(Your goal) Produce a word-for-word copy of the data that follows, excluding images.
──────── Material supplied ────────
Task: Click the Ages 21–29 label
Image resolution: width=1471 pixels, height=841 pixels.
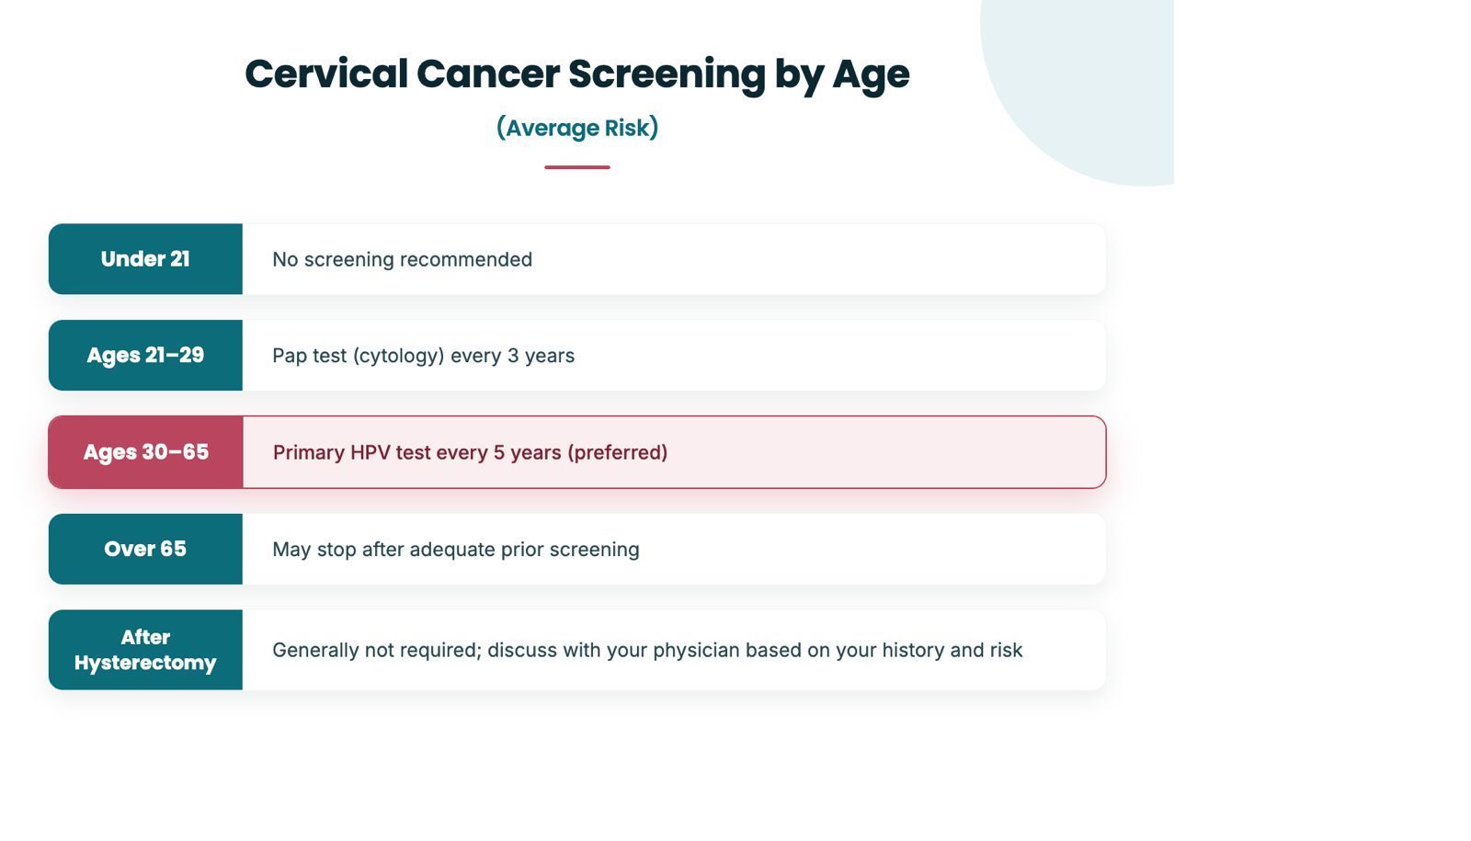Action: coord(145,356)
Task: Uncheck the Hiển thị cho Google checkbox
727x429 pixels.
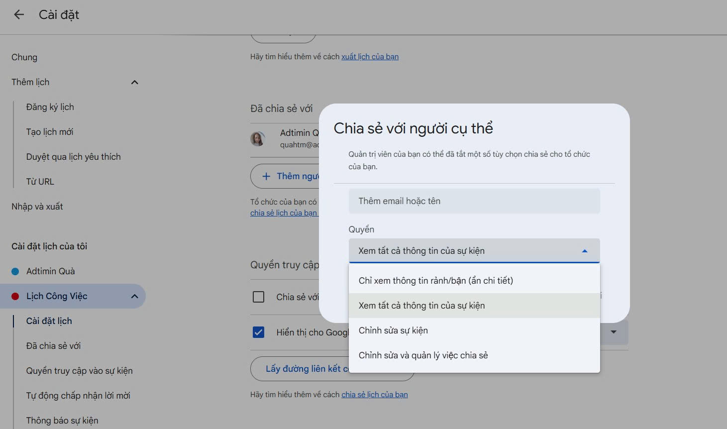Action: (x=259, y=332)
────────
(Exercise answer)
Task: Click the Ages 21–29 label
Image resolution: width=1471 pixels, height=841 pixels.
Action: coord(145,356)
Task: Uncheck the Hiển thị cho Google checkbox
727x429 pixels.
Action: (x=259, y=332)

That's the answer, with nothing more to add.